If you have heard me before, you know that I am not an alarmist. While I am concerned about the culture and the Church's place within it, I don't sound the alarm after every setback.
Still, I am concerned about the increasingly small space to which our culture is seeking to confine the practice of our faith. We are heading in the direction of making faith a purely private matter, one that is not allowed to intrude in any public square or discussion. Recent cases making their way through the courts illustrate this direction.
The first story originates in San Francisco. On December 7, the Supreme Court agreed to hear a case involving the Christian Legal Society and the University of California-Hastings Law School. The local chapter's recognition and funding were revoked after the CLS added a provision to its statement of faith which voting members must affirm. That provision stated that "unrepentant participation in or advocacy of a sexually immoral lifestyle is inconsistent with" affirmation of the statement of faith.
Although the language includes all sex outside of marriage, school officials decided that the provision discriminated against gay students and, thus, violated the school's non-discrimination policies. It didn't matter that all Hastings students were welcome to attend and participate in the organization's meetings.
The CLS sued the school, and in March the Ninth Circuit ruled that Hastings could require student groups to "accept all comers as members, even if those individuals disagree with the mission of the group."
The precedent for this ruling was a 2008 opinion by the same Ninth Circuit, Truth v.
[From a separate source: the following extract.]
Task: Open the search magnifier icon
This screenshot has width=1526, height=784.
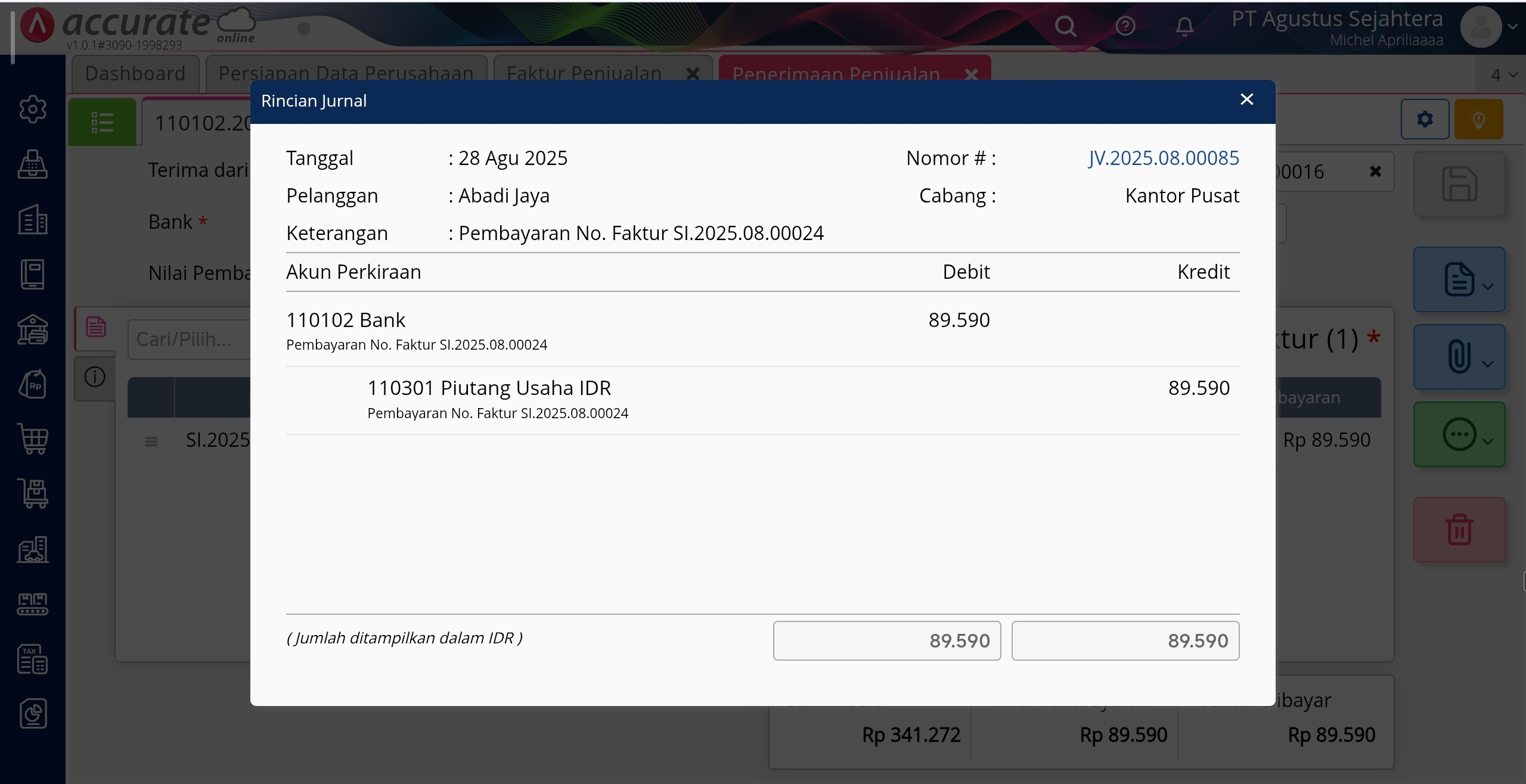Action: (x=1065, y=26)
Kent School District, involving a Bible club in Kent Washington. There, the application for official recognition was rejected because voting membership was limited to those who affirmed biblical inerrancy and pledged to live in accordance with Christian teachings.
In ruling in favor of the school district, the Ninth Circuit essentially said that if you want to be officially recognized, you must undermine your religious mission.
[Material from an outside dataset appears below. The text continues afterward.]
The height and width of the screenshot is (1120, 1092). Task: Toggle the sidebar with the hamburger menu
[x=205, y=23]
You don't have to be an alarmist to wonder if such a requirement would be imposed on any other kind of group.
It's difficult to reconcile these rulings with the Supreme Court's decision in Rosenberg v. Rector. There, the court ruled that the University of Virginia could not deny funding to a Christian publication while providing it to other student publications. This denial was a form of "viewpoint discrimination" that violated freedom of speech.
The Los Angeles Times editorialized that something similar is at work here. The CLS is concerned with a person's beliefs and whether they live by them, not who they are. Yet 14 years after Rosenberg, people are still singling out Christian groups for exclusion.
Well, we'll see what the Supreme Court has to say because they're up next.
In the end, groups like the Christian Legal Society aren't seeking to change school policies-they simply want to identify themselves publicly as Christians in the same way that members of other groups can publicly identify themselves.
This apparently is too much for a culture that, having freed one group from a closet, now seeks to stuff Christians into it.